Perfect. Kindly tell her her she's more than welcome to cut, buck, and split her own better smelling alternative.


----------



## coog (Oct 29, 2009)

You got it figured out pretty well for an un-married guy,Nuzz.Marry her as soon as she passes all the tests, o.k ?


----------



## Booshcat (Oct 29, 2009)

woodbooga said:


> You tell 'em. The one notable exception are the oaks grown say maybe in a 30 mile radius of Alton Bay, NH. Those are the nasty ones. And as a public service to any Granite Staters reading this, I would be willing to alleviate their suffering by removing the offending wood and disposing of it properly.
> 
> Charity begins at home and I'm a firm believer in philanthropy.



Love Red Oak, see I've got the good ones on my acreage, they smell like a cross between tangy fermenting wine (remember Boone's Farm Strawberry Hill) and dollar bills I can use at the Doll House to encourage entrenprenurial reawakening in our country.
***** ********* And it sure burns sweet. *****************
By the by I was married in Moultonboro, by the Rev. Ike Moulton back in 80 something. Which wife that was you don't want to ask.


----------



## Woodjack (Oct 29, 2009)

When I split red oak I hold my nose to it and want to take a bite.
Red oak is pungent and I love it!

What surprises me is how much moisture is in split red oak that's been down for a several years. It makes me want to smash my moisture meter for lying to me.


----------



## dingeryote (Oct 29, 2009)

Nuzzy said:


> Perfect. Kindly tell her her she's more than welcome to cut, buck, and split her own better smelling alternative.



LOL!!!!
I'll start gettin' the spare room cleaned out.

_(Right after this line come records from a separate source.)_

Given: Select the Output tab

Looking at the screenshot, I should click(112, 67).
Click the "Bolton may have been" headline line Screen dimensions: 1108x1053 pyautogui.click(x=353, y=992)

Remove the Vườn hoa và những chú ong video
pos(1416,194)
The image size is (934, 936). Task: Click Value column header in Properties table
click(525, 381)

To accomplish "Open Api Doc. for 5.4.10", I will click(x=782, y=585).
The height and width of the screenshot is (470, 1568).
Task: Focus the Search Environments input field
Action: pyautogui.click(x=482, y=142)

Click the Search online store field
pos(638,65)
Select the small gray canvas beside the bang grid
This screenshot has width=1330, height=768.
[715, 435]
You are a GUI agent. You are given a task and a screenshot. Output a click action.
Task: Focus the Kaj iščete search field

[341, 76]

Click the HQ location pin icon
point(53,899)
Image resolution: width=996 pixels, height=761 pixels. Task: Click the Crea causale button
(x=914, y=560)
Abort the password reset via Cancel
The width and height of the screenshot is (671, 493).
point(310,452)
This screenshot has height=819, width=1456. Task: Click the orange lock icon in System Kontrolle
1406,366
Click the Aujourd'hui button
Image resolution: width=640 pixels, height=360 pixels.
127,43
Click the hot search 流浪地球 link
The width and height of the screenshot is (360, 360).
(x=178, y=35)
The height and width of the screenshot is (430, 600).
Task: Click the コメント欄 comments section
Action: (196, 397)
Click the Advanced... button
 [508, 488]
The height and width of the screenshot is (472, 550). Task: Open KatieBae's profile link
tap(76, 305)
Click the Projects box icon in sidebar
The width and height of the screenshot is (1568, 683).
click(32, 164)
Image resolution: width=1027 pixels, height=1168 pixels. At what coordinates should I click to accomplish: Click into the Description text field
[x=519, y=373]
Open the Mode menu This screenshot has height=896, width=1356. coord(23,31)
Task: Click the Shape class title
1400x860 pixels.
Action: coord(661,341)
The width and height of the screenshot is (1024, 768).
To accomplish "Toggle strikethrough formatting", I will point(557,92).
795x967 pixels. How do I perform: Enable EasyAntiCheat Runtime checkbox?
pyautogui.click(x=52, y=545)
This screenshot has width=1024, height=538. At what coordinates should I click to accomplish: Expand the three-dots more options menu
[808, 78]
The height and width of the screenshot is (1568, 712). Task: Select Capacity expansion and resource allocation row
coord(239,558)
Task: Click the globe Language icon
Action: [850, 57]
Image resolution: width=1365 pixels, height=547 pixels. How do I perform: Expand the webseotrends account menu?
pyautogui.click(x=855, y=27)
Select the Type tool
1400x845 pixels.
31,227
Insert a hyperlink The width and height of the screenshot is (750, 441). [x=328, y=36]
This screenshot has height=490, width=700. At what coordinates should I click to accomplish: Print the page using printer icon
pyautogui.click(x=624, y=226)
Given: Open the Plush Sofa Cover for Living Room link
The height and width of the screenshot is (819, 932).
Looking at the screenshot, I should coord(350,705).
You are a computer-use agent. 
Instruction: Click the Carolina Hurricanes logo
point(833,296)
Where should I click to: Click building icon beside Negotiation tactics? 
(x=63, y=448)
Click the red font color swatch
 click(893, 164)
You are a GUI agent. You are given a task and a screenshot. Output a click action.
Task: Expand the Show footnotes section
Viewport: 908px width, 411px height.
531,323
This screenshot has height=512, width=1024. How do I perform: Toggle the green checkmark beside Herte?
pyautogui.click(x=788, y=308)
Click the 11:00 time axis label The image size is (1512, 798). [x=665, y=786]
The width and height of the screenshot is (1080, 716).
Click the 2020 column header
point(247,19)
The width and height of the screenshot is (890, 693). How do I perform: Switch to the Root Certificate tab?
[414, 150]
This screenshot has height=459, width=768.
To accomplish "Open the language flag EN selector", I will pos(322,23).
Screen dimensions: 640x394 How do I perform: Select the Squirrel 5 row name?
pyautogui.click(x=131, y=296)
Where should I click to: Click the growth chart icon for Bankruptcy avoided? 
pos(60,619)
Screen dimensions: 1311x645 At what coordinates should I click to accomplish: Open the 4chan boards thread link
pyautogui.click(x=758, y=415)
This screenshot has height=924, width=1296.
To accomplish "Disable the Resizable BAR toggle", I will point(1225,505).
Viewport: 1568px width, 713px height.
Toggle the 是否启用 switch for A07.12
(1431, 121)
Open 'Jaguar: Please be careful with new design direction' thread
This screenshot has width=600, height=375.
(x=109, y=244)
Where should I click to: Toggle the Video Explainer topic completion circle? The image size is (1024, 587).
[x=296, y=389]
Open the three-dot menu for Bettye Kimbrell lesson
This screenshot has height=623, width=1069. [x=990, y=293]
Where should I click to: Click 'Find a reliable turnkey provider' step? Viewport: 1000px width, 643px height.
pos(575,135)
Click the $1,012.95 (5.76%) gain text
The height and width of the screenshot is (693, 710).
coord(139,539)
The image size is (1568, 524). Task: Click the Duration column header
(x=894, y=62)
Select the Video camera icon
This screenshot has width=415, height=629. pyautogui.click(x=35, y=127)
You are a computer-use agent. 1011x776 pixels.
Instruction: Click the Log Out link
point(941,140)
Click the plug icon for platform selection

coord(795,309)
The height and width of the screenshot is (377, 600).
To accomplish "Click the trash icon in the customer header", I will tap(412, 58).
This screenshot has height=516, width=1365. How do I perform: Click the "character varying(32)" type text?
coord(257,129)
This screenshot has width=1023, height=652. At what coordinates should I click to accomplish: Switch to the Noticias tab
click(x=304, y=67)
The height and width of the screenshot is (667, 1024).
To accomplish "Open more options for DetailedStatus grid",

Give it a couple months after the nuptuals and you'll notice the hog ring pliers in the junk drawer, and an odd irritation in the nostrils now and then...

Stay safe!
Dingeryote


----------



## Booshcat (Oct 29, 2009)

dingeryote said:


> LOL!!!!
> I'll start gettin' the spare room cleaned out.
> 
> Give it a couple months after the nuptuals and you'll notice the hog ring pliers in the junk drawer, and an odd irritation in the nostrils now and then...
> ...



Oh Man, Hog Ring Pliers,,,,,, now THAT takes me back to the day.


----------



## dingeryote (Oct 29, 2009)

Woodjack said:


> When I split red oak I hold my nose to it and want to take a bite.
> Red oak is pungent and I love it!
> 
> What surprises me is how much moisture is in split red oak that's been down for a several years. It makes me want to smash my moisture meter for lying to me.



I'll take some pics of the mess I'm makin' on the creek bank with a Red Oak I dropped last Febuary. So far the noodles are only ankle deep and I'm only half done. Sap Down 30" rounds STILL weigh 100lbs or more, almost a year after the tree was dropped. Red Oak hangs onto the water like a cat on screen door.

Oh, and the fragrance is delightfull!!! I rolled in the noodles all afternoon.
The Bathroom closet where the dirty clothes hamper is now is all about "Essence of Oak"... My wife dosn't seem to mind one whit, unless I have been into creek bottom mud...THEN I get my Keester kicked.

Stay safe!
Dingeryote


----------



## danrclem (Oct 29, 2009)

Booshcat said:


> Love Red Oak, see I've got the good ones on my acreage, they smell like a cross between tangy fermenting wine (remember Boone's Farm Strawberry Hill) and dollar bills I can use at the Doll House to encourage entrenprenurial reawakening in our country.
> ***** ********* And it sure burns sweet. *****************
> By the by I was married in Moultonboro, by the Rev. Ike Moulton back in 80 something. Which wife that was you don't want to ask.



Now that's the oak that I like to smell. It seems like it's mostly the white oaks that smell that way. They have somewhat of a sour smell. Those old black locusts stink too but it's worth it to get the good wood.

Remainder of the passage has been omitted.